Another big accommodation advancement that Paulette was involved in was the “Short Stay” Una Carter Hostel which opened on June 1st 1963. The first four boarders in the Una Carter were Freda Langabeer, Daisy Scott Davidson, Grace Johnson and John Morgan. Miss Helen Grant OBE was the manager.
As these accommodation options became available there was some parental resistance, but Paulette pleaded for parents to give their son or daughter the courage to live away from them.
Paulette also fought hard to invite Dr Meyer Perlstein to New Zealand in 1960. Dr Perlstein, who was the American representative on the world commission for CP, was eventually sponsored by the NZ Pediatric Society. At the time his visit was strongly opposed by some who asked, “How will my child benefit?”
“I am certain if Dr Carlson did not visit our shores in 1948 my desire for university education and professional training would not be fulfilled,” was Paulette’s reply.
One evening in September 1926 twin girls was born prematurely. They were so fragile they were wrapped in cotton wool and fed by medicine droppers. During the next two years the girl’s condition did not improve and the medical prognosis of the time was bleak. Somehow they both survived but tragedy struck shortly after their 8th birthday. The girls developed whooping cough and the weaker of the two passed away. Paulette was a survivor right from the beginning. She went on to be a true pioneer, who inspired a whole generation of Cerebral Palsy people to follow their dreams.
Margaret Thomson attended Paulette’s funeral and she writes.
“Paulette’s death in September 1984 came as a bit of a shock – having lost touch over the latter years. I guess I was involved with my studies and other activities. That special teacher relationship had simply slipped away unnoticed. Her funeral was at the Purewa Chapel in St Johns.
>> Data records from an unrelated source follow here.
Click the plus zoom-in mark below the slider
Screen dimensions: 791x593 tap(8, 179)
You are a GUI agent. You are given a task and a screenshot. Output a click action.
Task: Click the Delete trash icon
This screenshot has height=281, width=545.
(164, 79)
A recording of the song “I Did It My Way” ended the short service. I remember thinking as I walked away, Paulette had lived a very full life. In spite of having Cerebral Palsy, she had a way of reaching others through various activities. Perhaps her greatest legacy was her determination to push the boundaries to show that people with CP have the ability to achieve their dreams.”
Please note the pages numbers after quotes in this chapter are directly related to Paulette’s book “The Challenge of Cerebral Palsy – A short study of its implications for teachers and parents” (1958)
Other quotes are taken from past issues of the Cerebral Palsy News.